▶ Study material:

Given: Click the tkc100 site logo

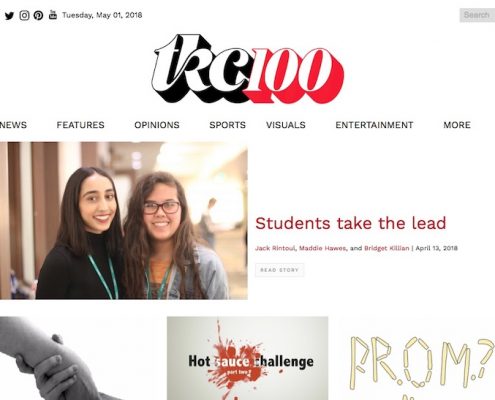Looking at the screenshot, I should pyautogui.click(x=248, y=68).
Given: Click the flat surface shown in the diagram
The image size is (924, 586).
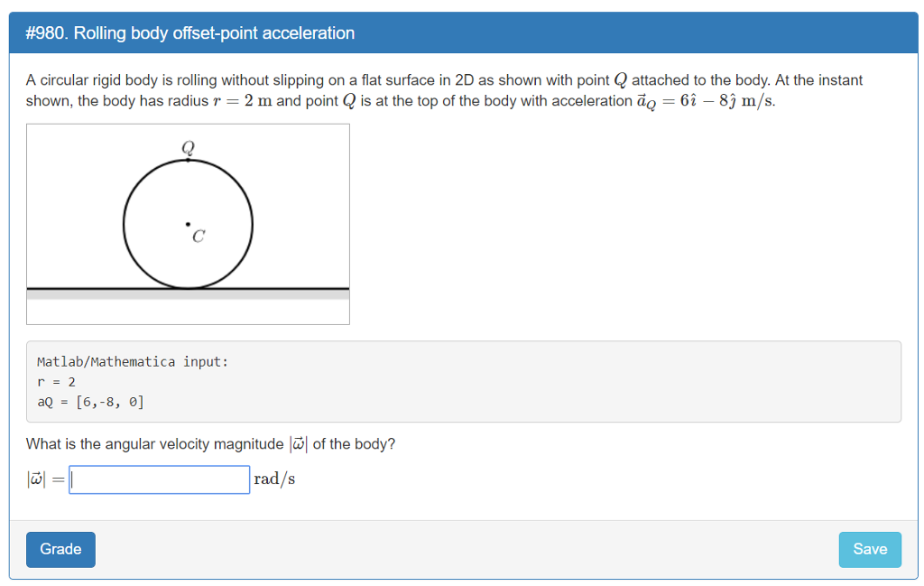Looking at the screenshot, I should [187, 291].
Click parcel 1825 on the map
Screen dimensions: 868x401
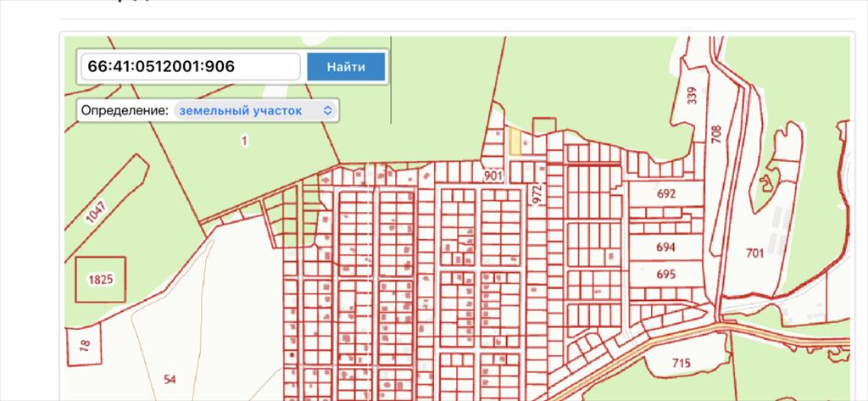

▶ What to do: When copying the entries, drop the images and keep every line exact.

▶ Task response:
Given: Click the tkc100 site logo

Looking at the screenshot, I should pyautogui.click(x=248, y=68).
Given: Click the flat surface shown in the diagram
The image size is (924, 586).
Looking at the screenshot, I should [187, 291].
Click parcel 1825 on the map
Screen dimensions: 868x401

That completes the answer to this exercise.